8. The method as claimed in claim 1, comprising using the composite thermal model for monitoring the electrical machine and the device.

9. The method as claimed in claim 1, wherein the first thermal model and the second thermal models are one of a lumped-parameter thermal network, LPTN, a finite element method model and a finite volume method model.

10. The method as claimed in claim 1, wherein each geometric entity is one of a node, an edge, a face, and a volume.

11. The method as claimed in claim 1, comprising obtaining the estimated temperatures based on measured electrical machine operating parameters and device operating parameters provided as inputs to the initial composite thermal model.

12. A computer program comprising computer code which when executed by processing circuitry of a thermal model generator causes a thermal model generator to perform a method of generating, from a first thermal model describing the individual thermal behaviour of an electrical machine and a second thermal model describing the individual thermal behaviour of a device, a composite thermal model describing the thermal behaviour of a system including the electrical machine connected to the device, the method including:

a) connecting at least one geometric entity of one of the first thermal model and the second thermal model to a plurality of geometric entities of the other one of the first thermal model and the second thermal model, each connection including at least one of a heat source and a thermal impedance, wherein the first thermal model and the second thermal model connected to each other from an initial composite thermal model,

b) comparing measured temperatures with corresponding estimated temperatures obtained fro the initial composite thermal model, and

13. A thermal model generator for generating, from a first thermal model describing the individual thermal behaviour of an electrical machine and a second thermal model describing the individual thermal behaviour of a device, a composite thermal model, describing the thermal behaviour of a system including the electrical machine connected to the device, the thermal model generator comprising:

processing circuitry, and

a storage medium comprising computer code which when executed by the processing circuitry causes the thermal model generator to perform the method

14. The method as claimed in claim 2, wherein each thermal impedance comprises at least one of a thermal resistance and a thermal capacitance.

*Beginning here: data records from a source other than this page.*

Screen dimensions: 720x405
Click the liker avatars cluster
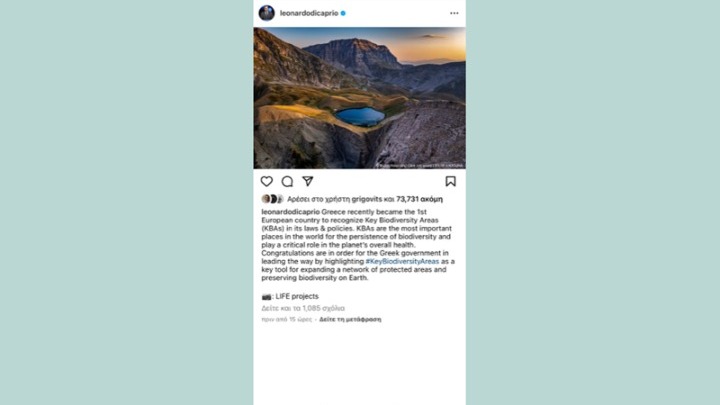tap(273, 199)
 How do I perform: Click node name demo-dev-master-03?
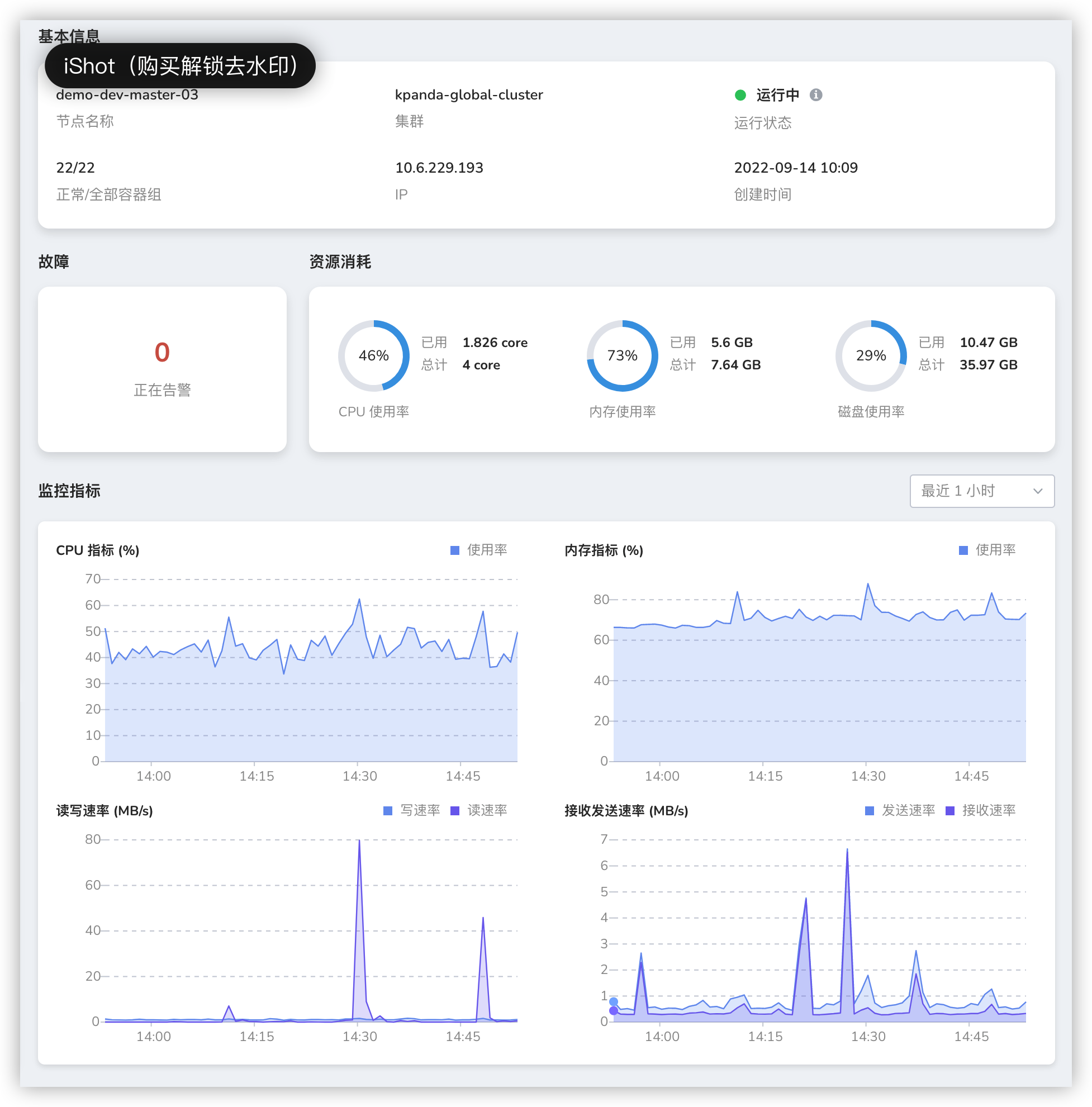pyautogui.click(x=127, y=94)
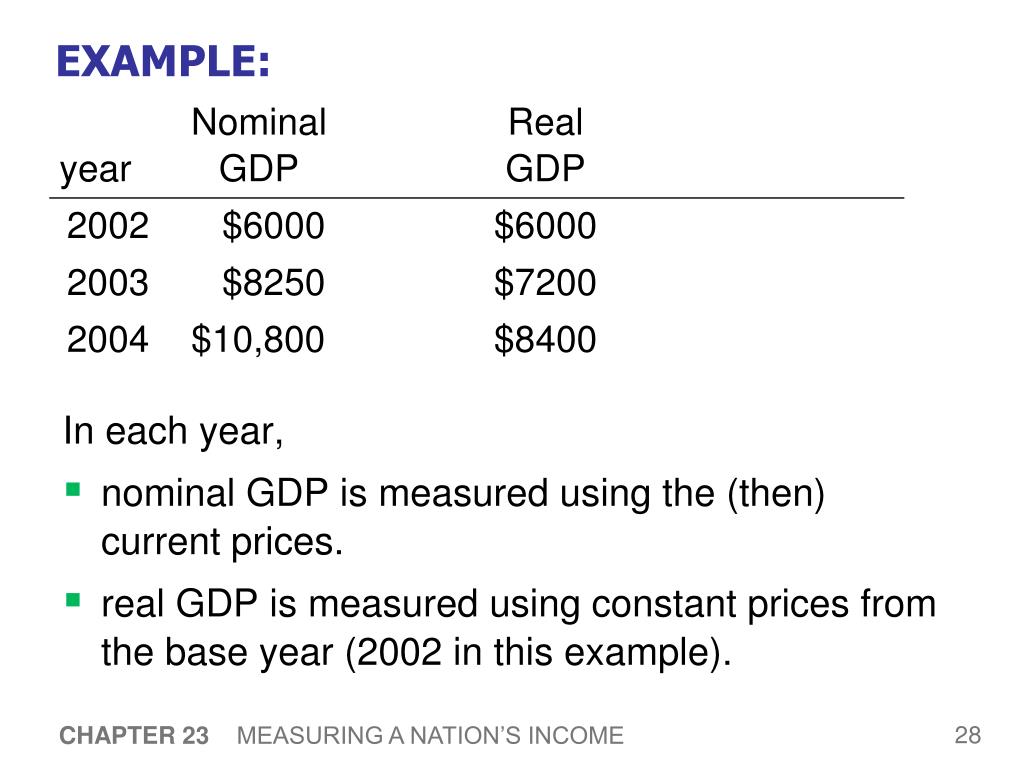The image size is (1024, 768).
Task: Click the EXAMPLE: slide title
Action: pyautogui.click(x=163, y=61)
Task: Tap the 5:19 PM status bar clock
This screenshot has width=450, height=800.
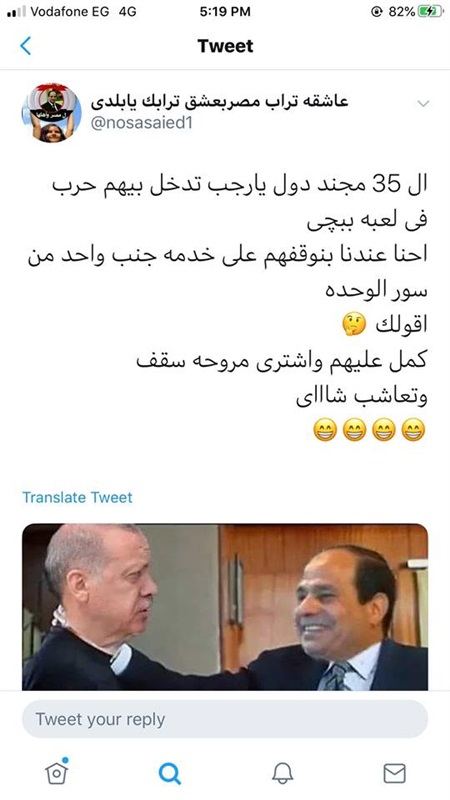Action: pos(225,12)
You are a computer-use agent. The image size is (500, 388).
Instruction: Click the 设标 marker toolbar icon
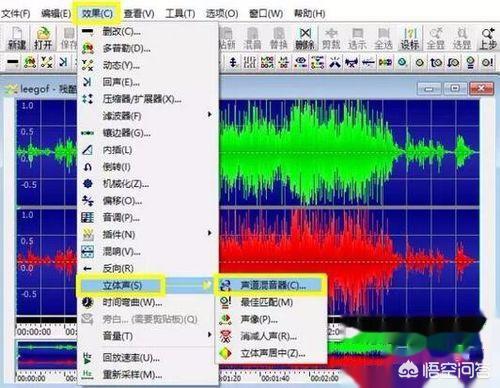tap(410, 38)
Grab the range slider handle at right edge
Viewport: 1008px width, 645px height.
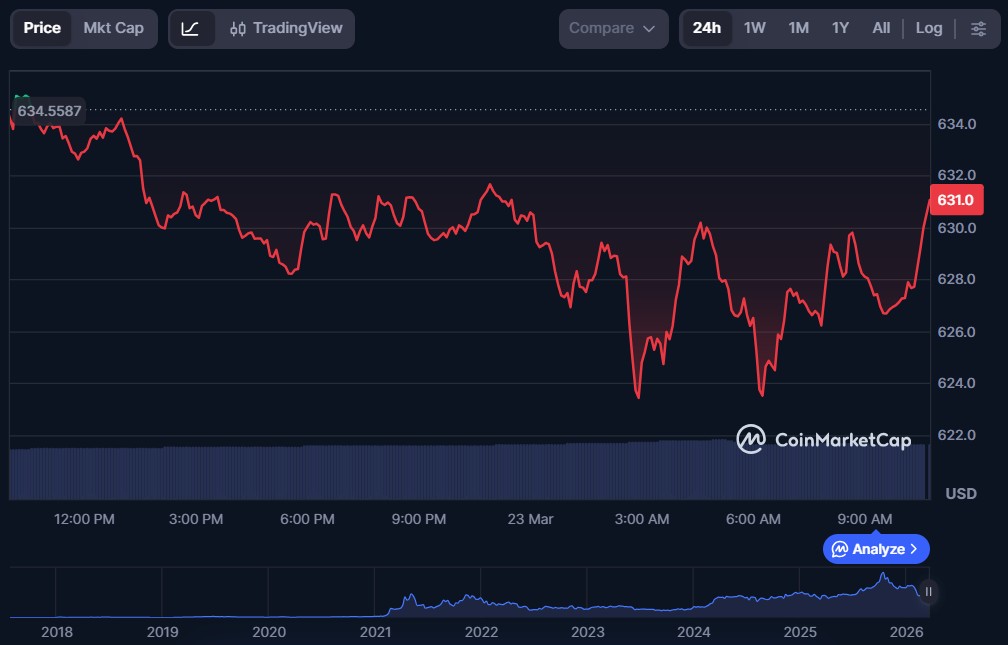pyautogui.click(x=928, y=592)
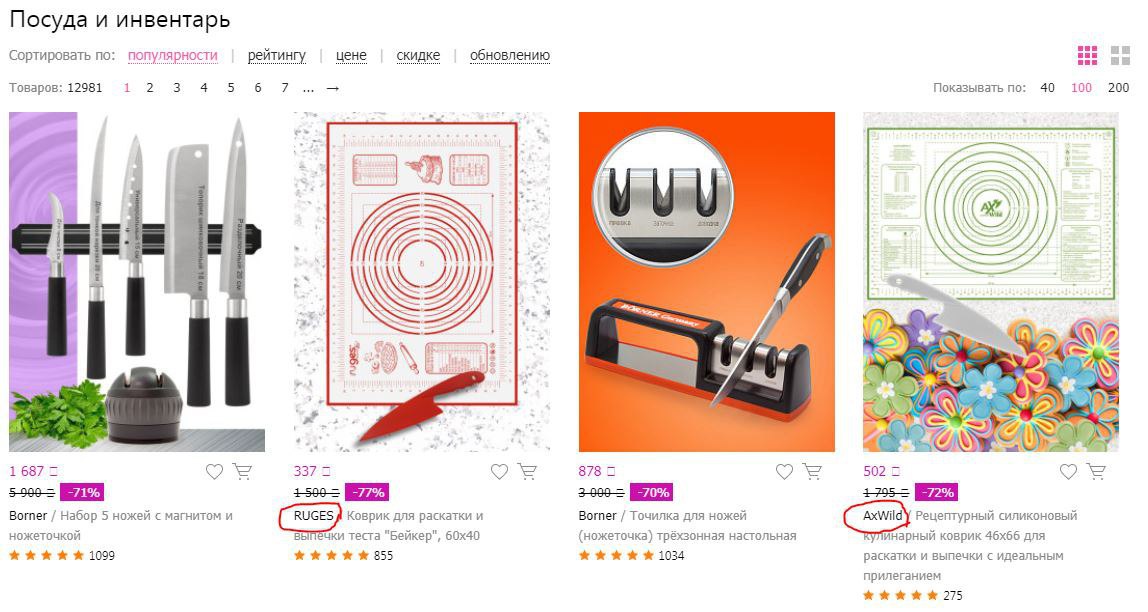The height and width of the screenshot is (612, 1148).
Task: Add AxWild silicone mat to cart
Action: [1097, 471]
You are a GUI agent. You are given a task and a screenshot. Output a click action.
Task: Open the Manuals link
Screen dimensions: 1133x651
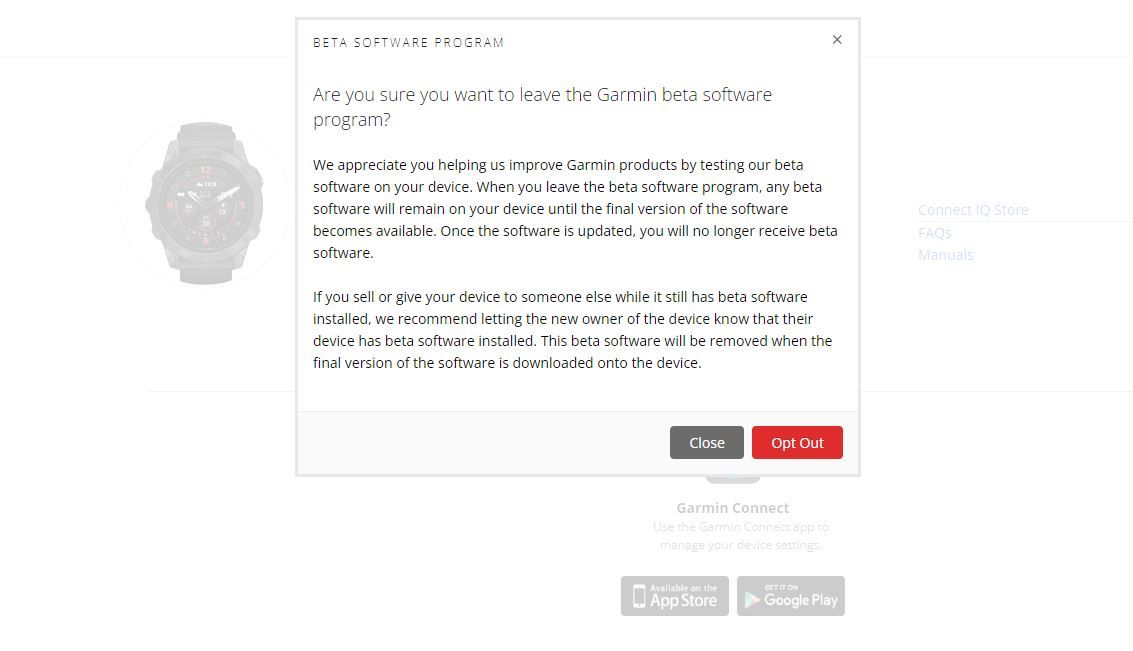point(945,255)
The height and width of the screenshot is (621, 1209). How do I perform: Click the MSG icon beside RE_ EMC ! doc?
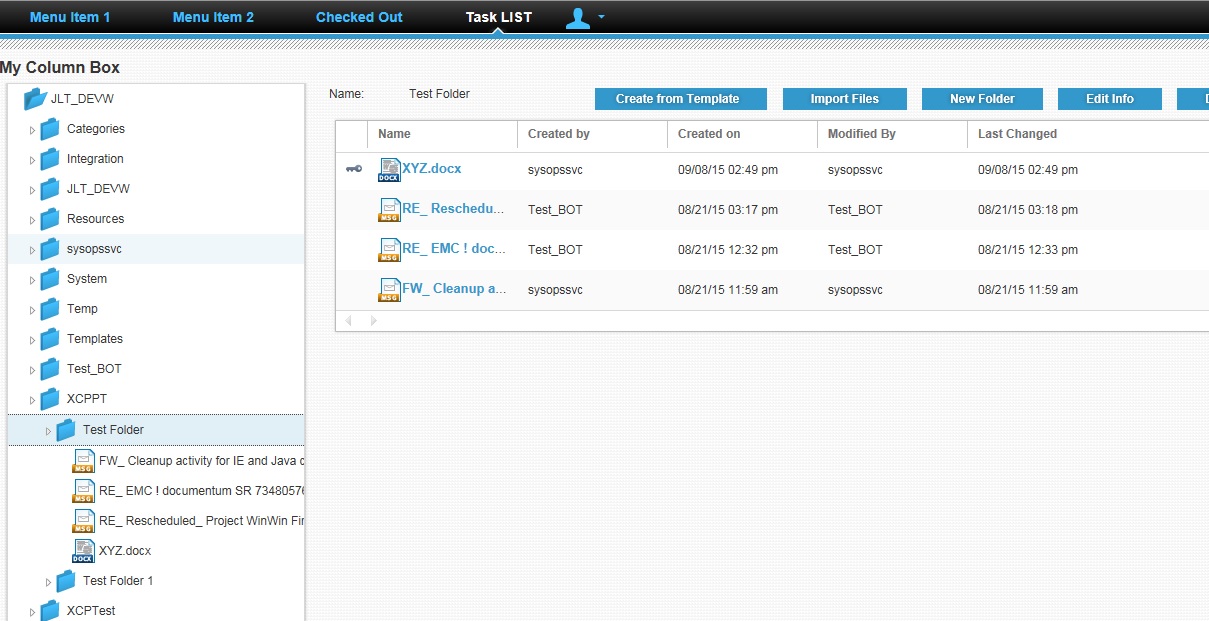coord(388,249)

15. The method as claimed in claim 2, wherein step a) involves selecting the plurality of geometric entities based on proximity between the physical positions that they represent and the physical position that the at least one geometric entity represents.

16. The method as claimed in claim 2, wherein the device is a power converter.

17. The method as claimed in claim 2, repeating steps b) and c) until all estimated temperatures are within an acceptable range compared to the corresponding measured temperature to obtain the composite thermal model.

18. The method as claimed in claim 2, comprising using the composite thermal model for monitoring the electrical machine and the device.

19. The method as claimed in claim 2, wherein the first thermal model and the second thermal models are one of a lumped-parameter thermal network, LPTN, a finite element method model and a finite volume method model.